SIKESTON, MO (KFVS) - Superintendent of Sikeston schools Tom Williams said on May 14 a third-party investigator found the claims some Sikeston teachers made that they were harassed by the school district because of their common core beliefs were deemed unfounded.
He says the investigator found that the school had no violation of law or board policy.
The school's compliance officer read the claims and the findings at Tuesday night's board meetings.
The investigation was conducted by outside investigators.
Teachers had made several allegations, including claims that they were denied personal says because they were going to speak to the state legislature against common core and also that they were directed not to speak negatively about common core. All of those allegations were deemed unfounded.
Teachers in the Sikeston school district spoke out against a new set of teaching practices, known as Common Core.
Two teachers from Sikeston had testified to the Missouri Senate Education Committee this week to say they are not in favor of the Common Core practices.
Susan Kimball teaches Kindergarten in Sikeston, and said they started using Common Core practices this school year.
She said she doesn’t like them because teachers are ties to the curriculum, and can’t get creative with learning. For example, she couldn’t use something like pumpkins for a math problem in the fall if it’s not in the plan.
She said it takes the fun out of learning, and is dull and boring for the kids.

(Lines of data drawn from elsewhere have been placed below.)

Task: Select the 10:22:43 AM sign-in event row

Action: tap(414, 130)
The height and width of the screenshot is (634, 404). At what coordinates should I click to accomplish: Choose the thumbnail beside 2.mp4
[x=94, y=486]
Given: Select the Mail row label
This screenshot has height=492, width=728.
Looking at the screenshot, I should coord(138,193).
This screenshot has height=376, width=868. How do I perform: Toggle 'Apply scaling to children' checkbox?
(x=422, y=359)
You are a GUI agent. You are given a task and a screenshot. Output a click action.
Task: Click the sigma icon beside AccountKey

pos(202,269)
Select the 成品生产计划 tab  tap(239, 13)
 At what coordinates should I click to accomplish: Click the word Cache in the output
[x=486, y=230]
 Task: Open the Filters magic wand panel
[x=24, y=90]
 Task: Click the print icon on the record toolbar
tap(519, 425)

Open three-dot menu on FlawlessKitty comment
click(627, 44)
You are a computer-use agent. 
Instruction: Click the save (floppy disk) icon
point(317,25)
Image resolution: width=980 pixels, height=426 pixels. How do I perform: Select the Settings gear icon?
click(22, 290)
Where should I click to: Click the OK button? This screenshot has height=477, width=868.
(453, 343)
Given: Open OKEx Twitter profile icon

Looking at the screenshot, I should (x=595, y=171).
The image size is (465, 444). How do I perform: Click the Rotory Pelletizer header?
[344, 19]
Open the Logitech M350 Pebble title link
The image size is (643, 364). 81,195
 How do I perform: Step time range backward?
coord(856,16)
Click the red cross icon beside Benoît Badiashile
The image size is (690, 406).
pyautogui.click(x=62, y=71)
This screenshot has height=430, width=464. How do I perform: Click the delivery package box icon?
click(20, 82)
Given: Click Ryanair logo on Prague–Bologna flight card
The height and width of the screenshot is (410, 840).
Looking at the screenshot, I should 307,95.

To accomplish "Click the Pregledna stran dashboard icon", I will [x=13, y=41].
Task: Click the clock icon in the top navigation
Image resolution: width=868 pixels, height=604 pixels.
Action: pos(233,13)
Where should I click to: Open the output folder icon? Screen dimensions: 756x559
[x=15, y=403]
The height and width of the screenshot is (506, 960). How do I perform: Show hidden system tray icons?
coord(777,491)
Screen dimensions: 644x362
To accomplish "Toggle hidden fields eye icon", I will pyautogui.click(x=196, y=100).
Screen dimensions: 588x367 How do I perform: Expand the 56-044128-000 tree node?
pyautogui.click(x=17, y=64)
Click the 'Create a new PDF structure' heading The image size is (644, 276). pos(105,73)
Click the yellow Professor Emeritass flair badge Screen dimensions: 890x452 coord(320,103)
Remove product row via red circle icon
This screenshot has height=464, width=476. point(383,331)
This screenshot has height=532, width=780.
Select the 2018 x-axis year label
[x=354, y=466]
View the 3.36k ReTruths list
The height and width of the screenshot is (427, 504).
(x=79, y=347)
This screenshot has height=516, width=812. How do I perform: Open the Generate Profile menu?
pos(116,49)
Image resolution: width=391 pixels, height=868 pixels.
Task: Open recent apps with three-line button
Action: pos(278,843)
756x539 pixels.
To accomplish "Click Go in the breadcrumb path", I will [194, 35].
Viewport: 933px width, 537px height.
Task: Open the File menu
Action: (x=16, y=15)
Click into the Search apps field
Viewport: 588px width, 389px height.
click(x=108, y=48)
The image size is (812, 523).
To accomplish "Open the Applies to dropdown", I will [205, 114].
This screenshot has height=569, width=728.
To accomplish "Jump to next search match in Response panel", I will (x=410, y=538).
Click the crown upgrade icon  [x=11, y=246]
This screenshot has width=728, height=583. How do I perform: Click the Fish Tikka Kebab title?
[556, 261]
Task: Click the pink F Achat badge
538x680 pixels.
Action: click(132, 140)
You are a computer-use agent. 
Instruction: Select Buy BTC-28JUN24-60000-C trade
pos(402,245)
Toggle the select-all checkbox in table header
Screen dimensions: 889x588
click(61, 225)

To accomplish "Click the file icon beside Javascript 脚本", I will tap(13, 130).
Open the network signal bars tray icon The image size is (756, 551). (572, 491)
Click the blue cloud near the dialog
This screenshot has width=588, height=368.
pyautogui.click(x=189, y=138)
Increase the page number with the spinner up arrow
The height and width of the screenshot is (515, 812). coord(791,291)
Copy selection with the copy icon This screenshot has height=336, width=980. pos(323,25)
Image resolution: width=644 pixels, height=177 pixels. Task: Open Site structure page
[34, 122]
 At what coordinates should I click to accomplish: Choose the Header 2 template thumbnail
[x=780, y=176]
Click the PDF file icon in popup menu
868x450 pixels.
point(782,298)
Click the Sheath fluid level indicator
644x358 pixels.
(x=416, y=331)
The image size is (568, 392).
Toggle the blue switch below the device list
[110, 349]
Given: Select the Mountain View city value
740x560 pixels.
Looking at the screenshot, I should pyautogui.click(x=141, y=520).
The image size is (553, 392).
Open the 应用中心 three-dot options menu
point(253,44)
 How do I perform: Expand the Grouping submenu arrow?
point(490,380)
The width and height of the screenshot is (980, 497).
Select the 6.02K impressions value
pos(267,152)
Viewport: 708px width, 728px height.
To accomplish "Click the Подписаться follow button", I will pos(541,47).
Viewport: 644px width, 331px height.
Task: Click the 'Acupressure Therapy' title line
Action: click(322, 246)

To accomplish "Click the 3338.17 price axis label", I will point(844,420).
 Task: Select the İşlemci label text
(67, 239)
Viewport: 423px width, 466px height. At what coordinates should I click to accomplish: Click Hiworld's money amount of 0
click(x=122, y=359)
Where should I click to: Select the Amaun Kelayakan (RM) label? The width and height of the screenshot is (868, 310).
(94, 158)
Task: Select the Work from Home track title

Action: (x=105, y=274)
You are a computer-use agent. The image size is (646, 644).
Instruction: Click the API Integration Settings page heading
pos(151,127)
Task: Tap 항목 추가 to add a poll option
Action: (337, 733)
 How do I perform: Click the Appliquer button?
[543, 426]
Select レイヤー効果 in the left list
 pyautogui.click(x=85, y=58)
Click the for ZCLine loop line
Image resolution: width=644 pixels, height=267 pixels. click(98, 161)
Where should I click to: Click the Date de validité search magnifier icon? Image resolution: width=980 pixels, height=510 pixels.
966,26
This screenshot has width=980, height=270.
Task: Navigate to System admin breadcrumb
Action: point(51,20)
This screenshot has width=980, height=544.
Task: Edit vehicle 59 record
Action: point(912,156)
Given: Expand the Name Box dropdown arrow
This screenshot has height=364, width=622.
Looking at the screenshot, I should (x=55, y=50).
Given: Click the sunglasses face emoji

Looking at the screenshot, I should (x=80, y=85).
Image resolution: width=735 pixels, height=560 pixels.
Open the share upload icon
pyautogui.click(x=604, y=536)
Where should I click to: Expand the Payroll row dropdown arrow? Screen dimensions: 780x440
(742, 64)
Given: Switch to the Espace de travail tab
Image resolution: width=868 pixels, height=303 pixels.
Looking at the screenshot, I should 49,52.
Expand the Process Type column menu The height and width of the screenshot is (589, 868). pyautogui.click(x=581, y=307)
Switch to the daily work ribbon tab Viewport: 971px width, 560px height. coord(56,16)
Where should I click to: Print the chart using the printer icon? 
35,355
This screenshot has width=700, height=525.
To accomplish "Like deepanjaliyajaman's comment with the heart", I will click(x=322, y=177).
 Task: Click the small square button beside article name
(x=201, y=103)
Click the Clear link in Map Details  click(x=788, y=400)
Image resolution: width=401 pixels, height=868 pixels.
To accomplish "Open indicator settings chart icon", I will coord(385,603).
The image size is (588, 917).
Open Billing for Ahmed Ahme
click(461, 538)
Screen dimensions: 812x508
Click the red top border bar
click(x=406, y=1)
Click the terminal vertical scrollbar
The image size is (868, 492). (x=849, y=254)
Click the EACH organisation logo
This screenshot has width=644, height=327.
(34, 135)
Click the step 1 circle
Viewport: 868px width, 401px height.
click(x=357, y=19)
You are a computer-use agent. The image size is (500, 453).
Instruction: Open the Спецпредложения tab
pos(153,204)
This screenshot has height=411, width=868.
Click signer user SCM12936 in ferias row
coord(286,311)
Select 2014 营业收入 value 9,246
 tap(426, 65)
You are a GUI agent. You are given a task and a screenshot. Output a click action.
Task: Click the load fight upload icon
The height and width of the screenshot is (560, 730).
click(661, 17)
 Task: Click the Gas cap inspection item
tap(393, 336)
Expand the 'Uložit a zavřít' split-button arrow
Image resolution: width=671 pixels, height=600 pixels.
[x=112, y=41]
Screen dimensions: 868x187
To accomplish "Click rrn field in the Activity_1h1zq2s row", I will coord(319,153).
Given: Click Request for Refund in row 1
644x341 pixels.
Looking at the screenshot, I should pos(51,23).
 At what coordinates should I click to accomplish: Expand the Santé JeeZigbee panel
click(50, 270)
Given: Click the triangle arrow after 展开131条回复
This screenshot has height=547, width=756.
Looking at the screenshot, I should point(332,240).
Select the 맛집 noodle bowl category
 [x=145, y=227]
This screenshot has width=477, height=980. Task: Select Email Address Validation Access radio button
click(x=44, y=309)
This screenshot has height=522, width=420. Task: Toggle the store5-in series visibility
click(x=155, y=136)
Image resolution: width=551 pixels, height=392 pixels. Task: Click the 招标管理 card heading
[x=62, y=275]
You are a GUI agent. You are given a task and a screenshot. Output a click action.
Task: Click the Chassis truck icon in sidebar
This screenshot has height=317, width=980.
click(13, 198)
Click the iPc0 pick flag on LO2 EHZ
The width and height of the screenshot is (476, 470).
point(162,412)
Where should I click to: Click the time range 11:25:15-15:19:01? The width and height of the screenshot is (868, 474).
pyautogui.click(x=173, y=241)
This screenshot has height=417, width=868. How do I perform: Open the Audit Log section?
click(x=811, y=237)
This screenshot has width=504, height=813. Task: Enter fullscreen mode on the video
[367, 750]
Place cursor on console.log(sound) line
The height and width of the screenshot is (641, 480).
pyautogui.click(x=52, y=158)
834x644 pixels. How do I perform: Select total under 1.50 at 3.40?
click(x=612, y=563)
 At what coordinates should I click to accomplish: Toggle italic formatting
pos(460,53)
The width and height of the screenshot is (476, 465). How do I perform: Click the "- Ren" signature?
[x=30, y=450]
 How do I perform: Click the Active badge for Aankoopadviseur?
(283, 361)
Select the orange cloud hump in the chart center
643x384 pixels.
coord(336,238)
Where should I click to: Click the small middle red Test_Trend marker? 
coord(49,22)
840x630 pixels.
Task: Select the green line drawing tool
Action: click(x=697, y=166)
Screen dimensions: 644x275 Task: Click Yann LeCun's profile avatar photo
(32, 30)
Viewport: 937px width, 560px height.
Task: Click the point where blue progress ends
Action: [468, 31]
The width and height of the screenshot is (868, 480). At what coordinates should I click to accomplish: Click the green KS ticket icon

"It is very frustrating, very frustrating, and I want my kids to learn, I am there for my kids, and that is why I decided to speak out against this,” said Kimball.
Tonya Pobst teaches 5th grade at Sikeston and said she too is not a fan of Common Core. She said the program is not transparent, and stifles her teaching abilities.
"That's not what parents have signed up for, when those kids walk into that school building, they are wanting the best education, and common core is not the best,” Pobst.
One Sikeston parent said she worries the government will be in charge of her child’s education, not a local school board.
"This is a total transformation of the education in our state, in our nation, that we as a country have never seen before, because it's going to affect our whole nation, and I want parents to know, research this,” said parent Heather Drury.
Because of her stand against the common core practices, Kimball said she’s gotten what she calls harassing emails and messages from fellow teachers and administrators.
She even said administrators told staff, if they spoke negatively about common core in the public, “it would affect their job.”
Sikeston School District Superintendent, Tom Williams, said they are aware of the allegations and are investigating. Because of the situation, he said he could not talk about common fore in the schools at this time.
The Missouri Department of Education adopted Common Core in 2010, and said it should go into effect by the 2014-2015 school year.